Escorted by 27 vessels including 11 tug boats and three pilot boats, Varyag took six hours to transit the strait; most large ships take an hour and a half. The Russian press reported that 16 pilots and 250 seamen were involved. At 11:45am on 2 November, she completed her passage and made for Gallipoli and Çanakkale[?] at 5.8 knots. She passed through the Dardanelles without incident.
On 3 November, Varyag was caught in a force 9 gale and broke adrift while passing the Aegean[?] island of Skyros[?]. Turkish and Greek sea rescue workers tried to re-capture the hulk, which was drifting toward the island of Evia[?]. The seven-member crew (three Russians, three Ukrainians and one Filipino) remained on board as six tugboats tried to reestablish their tow. However, after many failed attempts to reattach the lines, a Greek coast guard rescue helicopter landed on Varyag and picked up four of the seven crew. One tug managed to make a line fast to the ship later in the day, but high winds severely hampered efforts by two other tugs to secure the ship. On 6 November, Aries Lima (reported as both Dutch and Portuguese), a sailor from the tug Haliva Champion, died after a fall while attempting to reattach the tow ropes. On 7 November, the hulk was taken back under tow and progress resumed at some three knots.
The Suez Canal does not permit passage of "dead" ships -- those without power -- so the hulk was towed through the Straits of Gibraltar, around around the Cape of Good Hope, and through the Straits of Malacca.

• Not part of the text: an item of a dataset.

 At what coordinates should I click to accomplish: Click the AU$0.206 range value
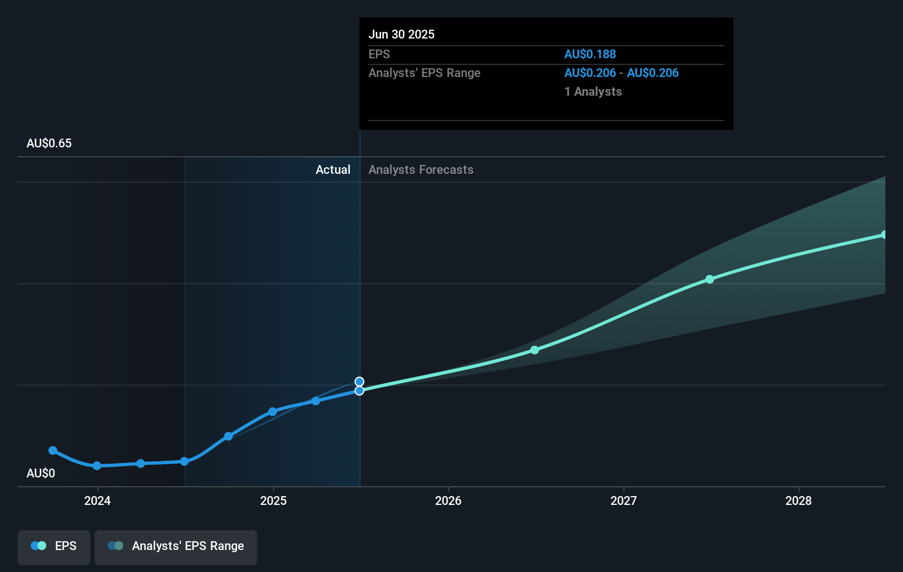591,73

The tugs towing the hulk maintained an average speed of 6 knots over the 15,200 nautical mile journey, calling for bunkers and supplies at Piraeus, Greece[?], Las Palmas, Canary Islands[?], Maputo, Mozambique, and Singapore en route. They entered Chinese waters on 20 February 2002, and arrived 3 March at Dalian Shipyard in northeastern China. China continued to assert that Varyag will be a casino. However, when Macau awarded new casino licenses in February 2002, Chong Lot was not among successful bidders. The total cost of acquiring the hulk was over $US30 million -- $US25 million to the Ukrainian government for the hull, nearly US$500,000 in transit fees, and some US$5 million for the towing.
Analysts believe that the PLAN will use Varyag as a training platform for carrier take-offs and landings. Robert Karniol, the Asia editor of Jane's Defence Weekly[?], said: "The Chinese haven't seen this type of carrier before and it could be very useful to them. They are trying to vacuum up as much knowhow as they can." Liu Huaqing, a senior general of the PLAN, has spoken of the 21st century as the "century of the sea" and called for naval modernisation over several decades. Independent experts say, however, that China's shipyards may be able to build carrier hulls, and former Soviet naval architects may be available to help design the catapults and arresting gear.
The United States Department of Defense's annual report on Chinese military capabilities for 2002 states "while continuing to research and discuss possibilities, China appears to have set aside indefinitely plans to acquire an aircraft carrier."